Source text
= = =

CELEBRATION OF A TYPO

…how a 500-year-old spelling mistake was enough to confound history and gift me a premise for a time-slip ghost story

 

 

 

 

 

 

 

 

Excerpt from ‘LISABETTA-a stolen glance’

[But for a single misshapen letter, I would be musing in heaven. The letter ‘a’ deposed me. Betrayed me. Sabotaged me. It was not even a whole letter but the merest tail of one. My legacy was tied to the tail of a hapless letter ‘a’ that unseated me from Gioconda to Giocondo.]

But for an untimely pen, a spluttering candle, and a myopic historian, I would be the celebrated ‘laughing woman’. I am most certainly NOT the dreary wife of a common silk merchant.

= = =

Recorded information
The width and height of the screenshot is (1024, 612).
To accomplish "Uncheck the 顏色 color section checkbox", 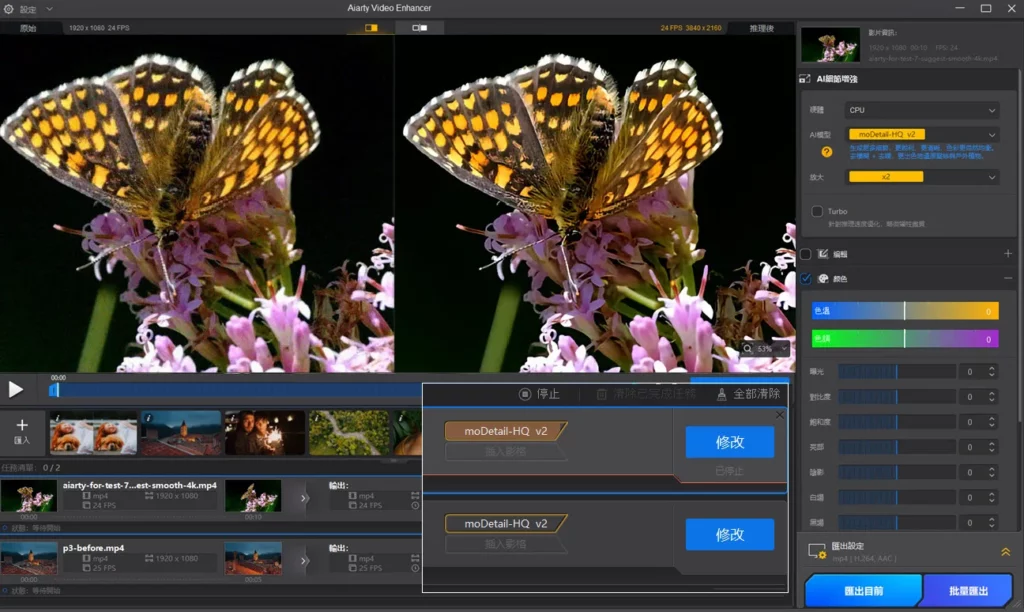I will coord(806,279).
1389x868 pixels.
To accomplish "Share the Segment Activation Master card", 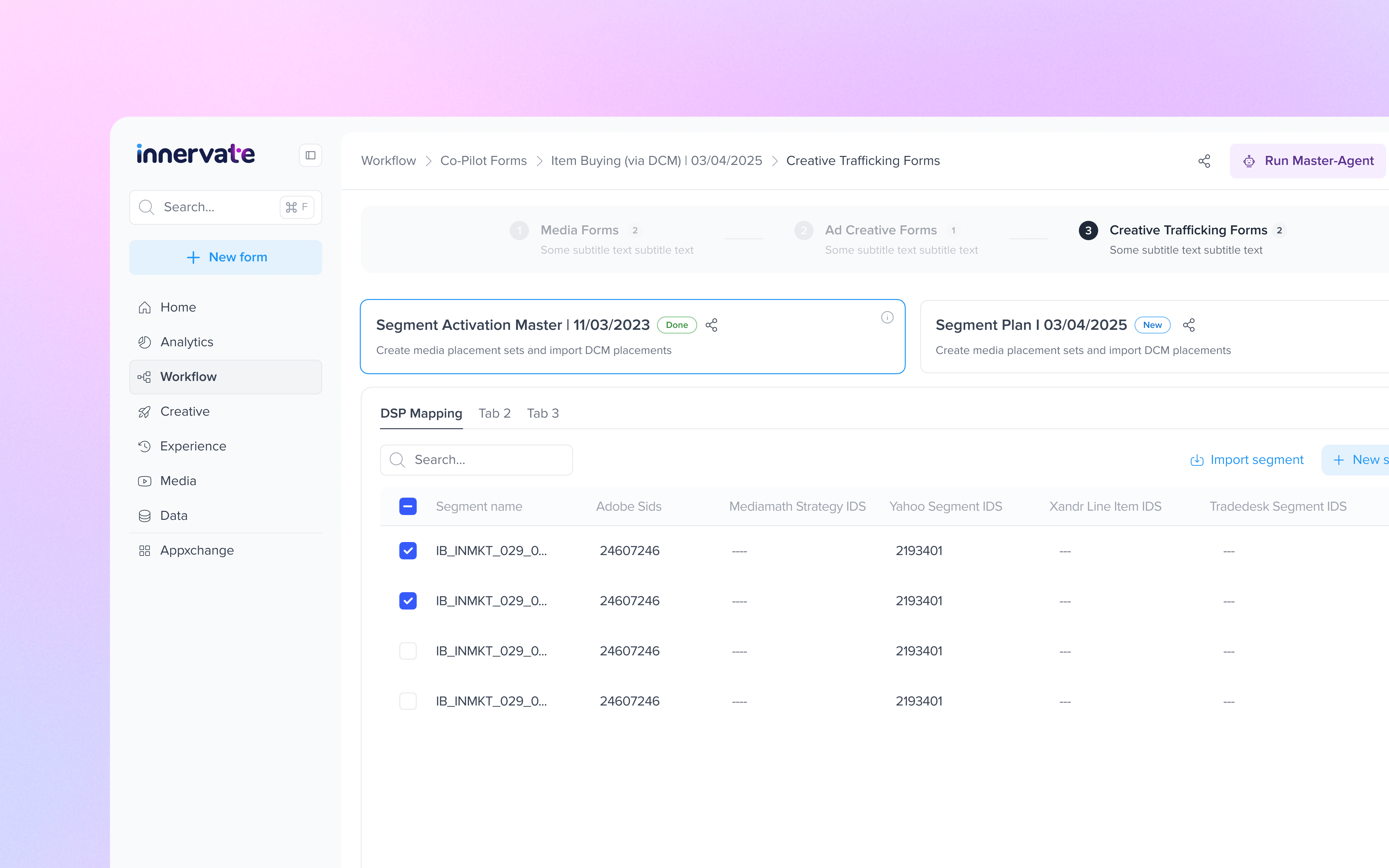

= = =

Tasks for this exercise
1 > In the typo article, which name does the excerpt say a single letter unseated its speaker from, and which name did it become?
2 > Reproduce a passage from the typo article, beginning at the words "But for an untimely" and stopping after the words "common silk merchant.".

Answers per task
1 > It unseated the speaker from Gioconda to Giocondo.

2 >
But for an untimely pen, a spluttering candle, and a myopic historian, I would be the celebrated ‘laughing woman’. I am most certainly NOT the dreary wife of a common silk merchant.